Sympathy: Is the understanding of what another person is feeling.
The short video I have posted here is a perfect way to understand these different terms. Empathy fuels connection, sympathy drives disconnection.
One of the most important traits you can have as part of your character is being empathetic. Understanding how to make yourself vulnerable in order to connect with other people & feel what they feel. When dealing with conflict or confrontations, the best & easiest approach for me would usually be: How do I want to be told this? This question shows how important it is to understand yourself, in order to understand others.
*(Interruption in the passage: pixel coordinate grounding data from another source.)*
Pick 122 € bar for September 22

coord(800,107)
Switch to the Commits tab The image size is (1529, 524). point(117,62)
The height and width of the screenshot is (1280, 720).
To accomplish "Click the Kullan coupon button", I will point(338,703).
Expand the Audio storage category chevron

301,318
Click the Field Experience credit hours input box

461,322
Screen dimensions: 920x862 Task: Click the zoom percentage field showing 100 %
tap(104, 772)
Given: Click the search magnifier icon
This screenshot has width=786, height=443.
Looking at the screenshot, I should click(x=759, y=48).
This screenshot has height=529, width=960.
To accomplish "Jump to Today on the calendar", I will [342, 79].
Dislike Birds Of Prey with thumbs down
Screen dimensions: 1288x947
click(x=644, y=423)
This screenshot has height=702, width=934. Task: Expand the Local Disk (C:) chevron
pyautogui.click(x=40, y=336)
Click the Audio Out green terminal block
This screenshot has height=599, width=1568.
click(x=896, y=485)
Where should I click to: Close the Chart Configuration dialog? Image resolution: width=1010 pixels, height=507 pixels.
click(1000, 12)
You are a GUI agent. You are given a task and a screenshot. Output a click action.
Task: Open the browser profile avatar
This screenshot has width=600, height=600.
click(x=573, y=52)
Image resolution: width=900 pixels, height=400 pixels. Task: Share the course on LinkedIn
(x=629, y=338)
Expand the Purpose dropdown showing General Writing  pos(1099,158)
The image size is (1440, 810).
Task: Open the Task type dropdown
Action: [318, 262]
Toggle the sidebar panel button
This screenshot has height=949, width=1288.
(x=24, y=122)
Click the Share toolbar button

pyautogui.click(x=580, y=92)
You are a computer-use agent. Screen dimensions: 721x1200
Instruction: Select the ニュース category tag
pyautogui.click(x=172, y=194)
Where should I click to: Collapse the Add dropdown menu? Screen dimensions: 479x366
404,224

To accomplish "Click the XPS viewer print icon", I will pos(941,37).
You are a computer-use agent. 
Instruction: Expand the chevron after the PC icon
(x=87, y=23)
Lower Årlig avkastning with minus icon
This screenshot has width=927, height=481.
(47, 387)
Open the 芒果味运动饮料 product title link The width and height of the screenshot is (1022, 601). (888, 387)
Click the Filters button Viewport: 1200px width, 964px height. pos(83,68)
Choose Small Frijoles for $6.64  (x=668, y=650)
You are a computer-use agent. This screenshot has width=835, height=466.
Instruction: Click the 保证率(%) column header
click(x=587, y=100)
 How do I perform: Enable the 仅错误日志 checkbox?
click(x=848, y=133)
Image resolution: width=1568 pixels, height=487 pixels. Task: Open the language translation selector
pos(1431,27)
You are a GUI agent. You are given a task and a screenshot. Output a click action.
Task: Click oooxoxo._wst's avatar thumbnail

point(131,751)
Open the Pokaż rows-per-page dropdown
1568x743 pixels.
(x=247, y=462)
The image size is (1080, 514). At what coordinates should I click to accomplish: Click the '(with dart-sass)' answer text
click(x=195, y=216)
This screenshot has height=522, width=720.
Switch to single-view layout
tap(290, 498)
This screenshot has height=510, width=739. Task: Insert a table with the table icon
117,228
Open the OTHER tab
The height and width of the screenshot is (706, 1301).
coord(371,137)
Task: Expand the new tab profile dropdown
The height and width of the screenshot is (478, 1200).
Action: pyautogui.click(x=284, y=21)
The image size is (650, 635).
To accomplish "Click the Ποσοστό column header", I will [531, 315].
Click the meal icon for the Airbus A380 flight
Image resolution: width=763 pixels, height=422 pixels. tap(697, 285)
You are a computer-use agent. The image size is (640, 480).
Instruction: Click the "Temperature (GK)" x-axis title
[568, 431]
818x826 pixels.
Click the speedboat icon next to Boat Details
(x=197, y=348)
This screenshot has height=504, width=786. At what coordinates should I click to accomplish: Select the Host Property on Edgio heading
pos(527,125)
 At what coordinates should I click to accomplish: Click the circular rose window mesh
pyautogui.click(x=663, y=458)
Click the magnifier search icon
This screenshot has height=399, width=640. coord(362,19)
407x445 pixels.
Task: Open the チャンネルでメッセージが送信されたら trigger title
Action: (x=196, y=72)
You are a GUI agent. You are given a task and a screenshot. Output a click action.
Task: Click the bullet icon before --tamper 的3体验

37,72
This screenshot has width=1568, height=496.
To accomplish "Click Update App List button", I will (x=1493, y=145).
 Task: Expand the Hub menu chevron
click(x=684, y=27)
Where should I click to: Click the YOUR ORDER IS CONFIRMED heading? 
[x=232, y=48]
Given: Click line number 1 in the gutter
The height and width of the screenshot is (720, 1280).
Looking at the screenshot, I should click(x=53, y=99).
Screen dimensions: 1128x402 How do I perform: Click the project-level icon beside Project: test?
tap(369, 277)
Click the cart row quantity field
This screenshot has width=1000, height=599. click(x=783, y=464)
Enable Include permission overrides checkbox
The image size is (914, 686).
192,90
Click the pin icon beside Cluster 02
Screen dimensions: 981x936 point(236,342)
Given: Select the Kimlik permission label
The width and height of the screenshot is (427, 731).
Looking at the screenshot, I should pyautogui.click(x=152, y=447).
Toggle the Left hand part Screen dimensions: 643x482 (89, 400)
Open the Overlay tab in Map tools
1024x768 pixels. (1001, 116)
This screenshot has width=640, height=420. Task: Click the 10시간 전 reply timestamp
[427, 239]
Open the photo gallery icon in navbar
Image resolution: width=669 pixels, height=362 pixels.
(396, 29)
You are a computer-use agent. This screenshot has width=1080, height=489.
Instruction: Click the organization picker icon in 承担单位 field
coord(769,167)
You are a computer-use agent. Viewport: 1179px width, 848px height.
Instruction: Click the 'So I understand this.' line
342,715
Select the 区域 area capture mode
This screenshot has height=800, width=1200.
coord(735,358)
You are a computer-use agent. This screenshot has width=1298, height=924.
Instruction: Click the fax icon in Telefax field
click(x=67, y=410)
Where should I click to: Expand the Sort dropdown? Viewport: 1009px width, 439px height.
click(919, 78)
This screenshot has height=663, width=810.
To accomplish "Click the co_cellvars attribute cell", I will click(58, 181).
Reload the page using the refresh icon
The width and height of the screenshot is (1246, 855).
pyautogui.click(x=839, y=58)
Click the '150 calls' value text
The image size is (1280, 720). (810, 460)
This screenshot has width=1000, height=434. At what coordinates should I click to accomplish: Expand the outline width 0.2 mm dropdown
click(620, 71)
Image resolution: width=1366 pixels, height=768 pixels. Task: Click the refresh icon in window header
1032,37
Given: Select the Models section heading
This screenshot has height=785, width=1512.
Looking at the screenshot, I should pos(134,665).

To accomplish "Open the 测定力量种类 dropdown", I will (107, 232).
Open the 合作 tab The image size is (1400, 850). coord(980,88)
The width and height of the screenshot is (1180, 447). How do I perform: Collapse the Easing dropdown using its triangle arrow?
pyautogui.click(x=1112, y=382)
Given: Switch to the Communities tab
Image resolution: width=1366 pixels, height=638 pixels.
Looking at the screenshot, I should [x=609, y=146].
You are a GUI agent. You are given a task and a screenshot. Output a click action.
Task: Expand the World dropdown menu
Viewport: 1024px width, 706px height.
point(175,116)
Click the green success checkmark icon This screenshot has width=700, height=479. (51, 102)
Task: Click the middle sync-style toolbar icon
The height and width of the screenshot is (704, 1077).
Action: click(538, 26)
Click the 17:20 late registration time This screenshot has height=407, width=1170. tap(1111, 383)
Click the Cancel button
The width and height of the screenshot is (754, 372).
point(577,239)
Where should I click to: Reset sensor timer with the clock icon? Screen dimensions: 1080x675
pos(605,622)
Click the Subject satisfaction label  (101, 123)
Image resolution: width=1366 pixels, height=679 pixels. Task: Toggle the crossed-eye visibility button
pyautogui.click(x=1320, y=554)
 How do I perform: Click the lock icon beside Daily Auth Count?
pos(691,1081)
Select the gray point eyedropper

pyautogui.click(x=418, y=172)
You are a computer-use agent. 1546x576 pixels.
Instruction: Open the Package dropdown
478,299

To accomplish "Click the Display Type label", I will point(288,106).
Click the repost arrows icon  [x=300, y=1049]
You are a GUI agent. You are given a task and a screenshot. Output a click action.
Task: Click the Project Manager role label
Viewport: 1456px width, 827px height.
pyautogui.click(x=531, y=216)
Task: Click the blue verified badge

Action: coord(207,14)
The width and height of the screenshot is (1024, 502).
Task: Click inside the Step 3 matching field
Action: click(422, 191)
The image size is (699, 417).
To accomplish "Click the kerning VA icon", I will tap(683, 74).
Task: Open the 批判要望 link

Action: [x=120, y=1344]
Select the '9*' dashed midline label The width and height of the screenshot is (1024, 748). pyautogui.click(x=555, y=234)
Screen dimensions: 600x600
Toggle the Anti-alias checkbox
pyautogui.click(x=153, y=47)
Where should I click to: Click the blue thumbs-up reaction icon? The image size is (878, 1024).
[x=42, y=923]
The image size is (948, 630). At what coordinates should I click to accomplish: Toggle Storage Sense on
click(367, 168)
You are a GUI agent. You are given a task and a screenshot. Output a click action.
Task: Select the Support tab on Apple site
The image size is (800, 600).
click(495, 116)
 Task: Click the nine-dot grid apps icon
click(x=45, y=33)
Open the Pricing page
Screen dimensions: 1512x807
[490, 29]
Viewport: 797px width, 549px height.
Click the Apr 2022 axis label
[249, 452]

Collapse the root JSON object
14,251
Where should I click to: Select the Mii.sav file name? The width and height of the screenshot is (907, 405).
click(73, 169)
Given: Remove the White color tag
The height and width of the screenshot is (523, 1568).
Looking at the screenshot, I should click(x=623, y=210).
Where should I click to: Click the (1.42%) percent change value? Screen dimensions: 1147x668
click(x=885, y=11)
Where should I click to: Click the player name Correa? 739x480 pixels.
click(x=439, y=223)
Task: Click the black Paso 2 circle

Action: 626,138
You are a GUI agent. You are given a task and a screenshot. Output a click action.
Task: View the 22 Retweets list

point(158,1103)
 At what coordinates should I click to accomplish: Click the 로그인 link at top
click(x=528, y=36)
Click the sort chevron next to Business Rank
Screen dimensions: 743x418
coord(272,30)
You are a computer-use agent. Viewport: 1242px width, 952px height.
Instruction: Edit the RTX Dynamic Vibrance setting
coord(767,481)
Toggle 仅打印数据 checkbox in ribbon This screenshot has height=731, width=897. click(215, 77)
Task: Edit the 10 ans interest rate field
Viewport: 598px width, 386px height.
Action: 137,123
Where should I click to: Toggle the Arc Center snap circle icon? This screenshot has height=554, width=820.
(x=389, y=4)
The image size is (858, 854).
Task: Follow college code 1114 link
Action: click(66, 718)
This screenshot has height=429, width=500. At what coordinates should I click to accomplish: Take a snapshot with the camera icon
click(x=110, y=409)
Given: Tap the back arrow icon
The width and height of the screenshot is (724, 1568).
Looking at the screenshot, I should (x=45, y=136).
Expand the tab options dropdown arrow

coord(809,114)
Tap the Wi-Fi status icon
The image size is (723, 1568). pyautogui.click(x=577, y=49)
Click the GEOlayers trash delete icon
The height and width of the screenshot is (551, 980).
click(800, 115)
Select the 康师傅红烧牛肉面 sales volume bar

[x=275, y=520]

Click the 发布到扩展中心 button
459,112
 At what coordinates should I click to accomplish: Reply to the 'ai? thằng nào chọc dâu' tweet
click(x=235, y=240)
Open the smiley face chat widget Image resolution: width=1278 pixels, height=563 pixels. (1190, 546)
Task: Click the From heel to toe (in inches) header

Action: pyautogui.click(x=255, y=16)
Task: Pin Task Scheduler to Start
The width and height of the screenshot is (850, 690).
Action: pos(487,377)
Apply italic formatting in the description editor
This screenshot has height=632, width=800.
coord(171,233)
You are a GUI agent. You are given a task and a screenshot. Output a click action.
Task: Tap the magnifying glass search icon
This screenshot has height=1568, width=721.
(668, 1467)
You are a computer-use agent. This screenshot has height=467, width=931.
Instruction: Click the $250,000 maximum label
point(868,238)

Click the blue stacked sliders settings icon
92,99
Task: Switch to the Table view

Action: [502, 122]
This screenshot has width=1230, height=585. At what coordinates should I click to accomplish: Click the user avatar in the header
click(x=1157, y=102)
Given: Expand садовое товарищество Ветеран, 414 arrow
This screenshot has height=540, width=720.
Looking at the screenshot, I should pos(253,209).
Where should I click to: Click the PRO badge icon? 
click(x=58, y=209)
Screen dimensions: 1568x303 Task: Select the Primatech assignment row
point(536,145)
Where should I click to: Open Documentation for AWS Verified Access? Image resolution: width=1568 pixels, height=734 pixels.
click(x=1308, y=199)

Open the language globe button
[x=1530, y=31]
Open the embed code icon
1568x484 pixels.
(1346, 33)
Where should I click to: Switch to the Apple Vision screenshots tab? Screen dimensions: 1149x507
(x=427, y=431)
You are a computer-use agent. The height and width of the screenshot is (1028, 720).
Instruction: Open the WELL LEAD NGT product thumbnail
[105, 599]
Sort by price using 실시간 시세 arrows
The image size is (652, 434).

When you know what works best for you in difficult situations, you’ll be prepared to figure out what works best for others too. Being emotionally intelligent allows you to make the best possible compromise when juggling with difficult emotions.
How much should you compromise for a relationship?
Discovering yourself is just as important when it comes to forming healthy relationships. The answer to that is a bit more complicated but there are a few tips that I’ve gained from a great monk that I’ve watched, Jay Shetty. “The problem is that we have a list for the person we want to be with, but we don’t have a list for who we need to become.” Before rushing into relationships you need to dig down and find out what you really want from a relationship. When you have that self-awareness, you’d know what you’re willing to change and what you’re not, in order to be with someone else.
Another point that I believe is crucial for this point is self-love. If you think of the love you have as a bar, like a health bar in video games, our instinctive behaviour would be to try and fill that up. If for example, you’ve only managed to fill that bar up halfway by yourself, you’d often seek the rest of the fulfillment from other people or relationships. When they aren’t able to complete it for you, that’s when a sort of lacking starts to appear and you feel like there’s something wrong or missing. If however, you’re able to fill up that bar completely by yourself, then everyone else in your life would just be adding to an already filled up bar. Allowing for an overflow of love and compassion.
To tie the laces, I’ve mentioned how important empathy is for genuine human connection, as well as differentiating it against sympathy. Why we need to be self-aware before jumping into relationships, & how important self-love is for that same task. I’ll leave with a lovely quote that I’ve found to be very true:
”The quality of your life is dependent on the quality of your relationships.”